[Items from a data source]
::::

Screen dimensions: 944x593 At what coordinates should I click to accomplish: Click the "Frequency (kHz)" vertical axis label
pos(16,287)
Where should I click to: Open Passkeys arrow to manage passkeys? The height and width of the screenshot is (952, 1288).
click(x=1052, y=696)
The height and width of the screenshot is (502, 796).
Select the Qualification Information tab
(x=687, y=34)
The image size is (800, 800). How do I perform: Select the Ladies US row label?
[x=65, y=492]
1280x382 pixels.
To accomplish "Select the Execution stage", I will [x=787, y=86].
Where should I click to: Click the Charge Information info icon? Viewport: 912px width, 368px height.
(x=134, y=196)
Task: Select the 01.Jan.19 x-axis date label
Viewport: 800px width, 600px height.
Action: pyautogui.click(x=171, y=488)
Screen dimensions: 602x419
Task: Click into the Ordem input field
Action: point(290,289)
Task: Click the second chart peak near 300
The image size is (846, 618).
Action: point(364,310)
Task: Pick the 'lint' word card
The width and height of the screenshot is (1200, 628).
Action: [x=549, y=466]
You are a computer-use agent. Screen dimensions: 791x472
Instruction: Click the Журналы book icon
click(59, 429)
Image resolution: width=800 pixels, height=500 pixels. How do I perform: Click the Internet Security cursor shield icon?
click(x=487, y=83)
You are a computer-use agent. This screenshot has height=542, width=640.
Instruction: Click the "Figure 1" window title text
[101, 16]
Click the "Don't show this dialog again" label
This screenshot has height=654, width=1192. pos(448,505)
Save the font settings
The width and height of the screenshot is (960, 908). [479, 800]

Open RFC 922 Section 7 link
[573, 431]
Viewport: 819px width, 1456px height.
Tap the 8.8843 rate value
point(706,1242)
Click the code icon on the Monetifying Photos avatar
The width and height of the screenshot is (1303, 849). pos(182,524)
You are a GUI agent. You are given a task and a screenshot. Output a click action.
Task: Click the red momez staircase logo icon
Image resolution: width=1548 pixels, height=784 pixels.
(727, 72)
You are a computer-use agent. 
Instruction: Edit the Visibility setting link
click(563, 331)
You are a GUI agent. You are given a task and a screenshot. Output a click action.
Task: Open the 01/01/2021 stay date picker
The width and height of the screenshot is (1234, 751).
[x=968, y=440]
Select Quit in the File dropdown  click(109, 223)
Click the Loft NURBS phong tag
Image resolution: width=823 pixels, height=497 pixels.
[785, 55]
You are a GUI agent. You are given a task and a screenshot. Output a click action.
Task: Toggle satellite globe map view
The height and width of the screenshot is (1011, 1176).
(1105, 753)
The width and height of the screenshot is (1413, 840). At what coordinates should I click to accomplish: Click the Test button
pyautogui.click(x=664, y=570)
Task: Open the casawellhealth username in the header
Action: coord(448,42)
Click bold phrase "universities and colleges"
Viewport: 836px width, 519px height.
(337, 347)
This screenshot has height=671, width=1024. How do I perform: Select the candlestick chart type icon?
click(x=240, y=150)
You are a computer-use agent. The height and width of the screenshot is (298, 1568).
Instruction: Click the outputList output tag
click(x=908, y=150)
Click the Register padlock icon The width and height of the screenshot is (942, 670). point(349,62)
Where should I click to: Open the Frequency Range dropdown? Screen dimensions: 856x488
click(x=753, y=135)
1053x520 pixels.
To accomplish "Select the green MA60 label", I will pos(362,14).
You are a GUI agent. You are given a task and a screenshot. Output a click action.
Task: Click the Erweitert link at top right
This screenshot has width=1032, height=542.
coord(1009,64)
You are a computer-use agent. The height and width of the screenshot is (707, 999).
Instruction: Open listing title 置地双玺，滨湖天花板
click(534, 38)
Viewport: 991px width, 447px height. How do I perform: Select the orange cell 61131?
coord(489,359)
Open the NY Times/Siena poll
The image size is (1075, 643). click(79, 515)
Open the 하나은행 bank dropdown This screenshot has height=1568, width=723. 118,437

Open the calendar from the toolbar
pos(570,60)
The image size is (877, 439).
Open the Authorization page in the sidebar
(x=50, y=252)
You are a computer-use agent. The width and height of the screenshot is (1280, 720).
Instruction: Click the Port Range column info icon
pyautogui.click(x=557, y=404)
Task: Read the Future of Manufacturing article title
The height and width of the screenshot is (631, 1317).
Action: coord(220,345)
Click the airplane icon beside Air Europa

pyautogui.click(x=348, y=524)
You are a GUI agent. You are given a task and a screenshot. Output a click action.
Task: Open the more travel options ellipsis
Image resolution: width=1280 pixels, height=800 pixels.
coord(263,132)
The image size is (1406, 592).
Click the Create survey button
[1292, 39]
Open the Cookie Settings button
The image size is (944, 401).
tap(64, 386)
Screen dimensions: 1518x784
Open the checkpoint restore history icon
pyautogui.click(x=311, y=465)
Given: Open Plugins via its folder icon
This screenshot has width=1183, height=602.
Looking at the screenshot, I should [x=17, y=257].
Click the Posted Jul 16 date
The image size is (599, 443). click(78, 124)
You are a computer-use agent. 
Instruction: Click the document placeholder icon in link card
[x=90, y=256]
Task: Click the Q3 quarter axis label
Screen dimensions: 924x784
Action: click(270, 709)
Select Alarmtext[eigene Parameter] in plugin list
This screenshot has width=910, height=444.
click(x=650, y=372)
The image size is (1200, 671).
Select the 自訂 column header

::::

» **Task objective**
Copy every line above in which the string "will" shows up.

» **Response to the exercise**
To accomplish "Select the Execution stage", I will [x=787, y=86].
To accomplish "Select the green MA60 label", I will pos(362,14).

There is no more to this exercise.